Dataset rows
↓↓↓
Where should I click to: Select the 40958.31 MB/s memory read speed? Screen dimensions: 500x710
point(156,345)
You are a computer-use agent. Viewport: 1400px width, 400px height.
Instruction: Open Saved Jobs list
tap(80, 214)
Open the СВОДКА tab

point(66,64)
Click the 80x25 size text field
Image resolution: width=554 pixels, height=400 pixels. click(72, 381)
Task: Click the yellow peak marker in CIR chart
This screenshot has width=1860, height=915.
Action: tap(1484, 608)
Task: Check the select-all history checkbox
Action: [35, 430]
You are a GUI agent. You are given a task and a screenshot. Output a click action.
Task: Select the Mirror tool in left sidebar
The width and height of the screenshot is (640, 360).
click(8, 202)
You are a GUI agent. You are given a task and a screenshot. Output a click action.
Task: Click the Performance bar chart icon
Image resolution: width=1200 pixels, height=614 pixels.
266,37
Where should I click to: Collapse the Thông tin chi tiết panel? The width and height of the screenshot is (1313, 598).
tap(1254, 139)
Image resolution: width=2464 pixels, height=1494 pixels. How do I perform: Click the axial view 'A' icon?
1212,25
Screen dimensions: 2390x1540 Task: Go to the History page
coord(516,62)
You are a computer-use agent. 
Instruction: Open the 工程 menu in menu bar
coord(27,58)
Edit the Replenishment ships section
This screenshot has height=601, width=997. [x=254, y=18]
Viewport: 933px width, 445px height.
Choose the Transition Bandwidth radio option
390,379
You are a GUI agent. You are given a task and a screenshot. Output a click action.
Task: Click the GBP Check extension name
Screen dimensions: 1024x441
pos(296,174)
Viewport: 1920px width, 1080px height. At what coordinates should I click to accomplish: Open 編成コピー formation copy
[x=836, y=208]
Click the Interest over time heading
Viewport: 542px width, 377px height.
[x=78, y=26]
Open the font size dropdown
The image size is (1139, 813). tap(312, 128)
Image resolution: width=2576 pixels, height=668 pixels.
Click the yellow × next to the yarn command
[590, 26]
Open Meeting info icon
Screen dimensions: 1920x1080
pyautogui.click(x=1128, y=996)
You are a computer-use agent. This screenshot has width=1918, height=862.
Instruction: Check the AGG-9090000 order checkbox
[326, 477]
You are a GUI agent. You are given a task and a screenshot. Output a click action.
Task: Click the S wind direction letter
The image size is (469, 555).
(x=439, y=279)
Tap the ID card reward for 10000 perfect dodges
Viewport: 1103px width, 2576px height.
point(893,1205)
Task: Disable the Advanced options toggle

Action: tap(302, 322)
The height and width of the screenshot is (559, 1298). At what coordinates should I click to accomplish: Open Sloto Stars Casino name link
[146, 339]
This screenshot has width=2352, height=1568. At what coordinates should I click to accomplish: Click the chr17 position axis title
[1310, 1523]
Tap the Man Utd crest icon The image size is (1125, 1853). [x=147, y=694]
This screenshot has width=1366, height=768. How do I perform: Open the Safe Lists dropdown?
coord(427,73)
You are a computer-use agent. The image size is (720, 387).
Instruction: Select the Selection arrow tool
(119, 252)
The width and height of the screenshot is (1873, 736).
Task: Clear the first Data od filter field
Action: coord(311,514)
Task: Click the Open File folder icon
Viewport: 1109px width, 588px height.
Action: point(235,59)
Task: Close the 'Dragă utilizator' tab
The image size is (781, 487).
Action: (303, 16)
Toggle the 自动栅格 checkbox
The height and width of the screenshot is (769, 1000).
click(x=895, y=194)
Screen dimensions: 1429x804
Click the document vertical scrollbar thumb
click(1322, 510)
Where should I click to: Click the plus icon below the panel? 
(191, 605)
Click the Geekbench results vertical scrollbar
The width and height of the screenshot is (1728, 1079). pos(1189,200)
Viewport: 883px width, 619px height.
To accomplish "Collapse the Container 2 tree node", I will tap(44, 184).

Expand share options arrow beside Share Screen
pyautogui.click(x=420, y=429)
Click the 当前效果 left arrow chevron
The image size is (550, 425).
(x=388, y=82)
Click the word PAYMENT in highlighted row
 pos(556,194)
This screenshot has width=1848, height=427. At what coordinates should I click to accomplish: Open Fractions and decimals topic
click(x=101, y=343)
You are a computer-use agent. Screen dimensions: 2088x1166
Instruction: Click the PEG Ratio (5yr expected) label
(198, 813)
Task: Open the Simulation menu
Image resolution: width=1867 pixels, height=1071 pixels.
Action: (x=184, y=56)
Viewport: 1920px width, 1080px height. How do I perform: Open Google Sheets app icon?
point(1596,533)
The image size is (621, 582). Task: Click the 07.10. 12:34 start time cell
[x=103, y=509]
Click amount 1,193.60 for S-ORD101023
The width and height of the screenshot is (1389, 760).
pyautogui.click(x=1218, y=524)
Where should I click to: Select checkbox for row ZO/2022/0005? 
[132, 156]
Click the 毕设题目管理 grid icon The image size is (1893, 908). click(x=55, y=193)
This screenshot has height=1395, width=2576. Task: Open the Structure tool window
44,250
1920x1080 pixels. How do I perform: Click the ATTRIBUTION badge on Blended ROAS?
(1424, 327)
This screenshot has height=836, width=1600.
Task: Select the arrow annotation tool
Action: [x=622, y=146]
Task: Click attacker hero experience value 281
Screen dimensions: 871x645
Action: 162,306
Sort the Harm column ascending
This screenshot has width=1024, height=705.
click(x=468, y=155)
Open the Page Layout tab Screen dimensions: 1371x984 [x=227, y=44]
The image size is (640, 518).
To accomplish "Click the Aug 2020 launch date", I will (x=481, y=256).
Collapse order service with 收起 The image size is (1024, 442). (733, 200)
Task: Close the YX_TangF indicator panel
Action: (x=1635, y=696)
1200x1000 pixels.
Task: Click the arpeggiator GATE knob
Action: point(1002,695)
↑↑↑
## [Objective]
Duplicate the entries without any changes, beginning at the first line of the entries and ending with the line that contains "Action: [35, 430]", including both of those lines.

## [Solution to this task]
Where should I click to: Select the 40958.31 MB/s memory read speed? Screen dimensions: 500x710
point(156,345)
You are a computer-use agent. Viewport: 1400px width, 400px height.
Instruction: Open Saved Jobs list
tap(80, 214)
Open the СВОДКА tab

point(66,64)
Click the 80x25 size text field
Image resolution: width=554 pixels, height=400 pixels. click(72, 381)
Task: Click the yellow peak marker in CIR chart
This screenshot has width=1860, height=915.
Action: tap(1484, 608)
Task: Check the select-all history checkbox
Action: [35, 430]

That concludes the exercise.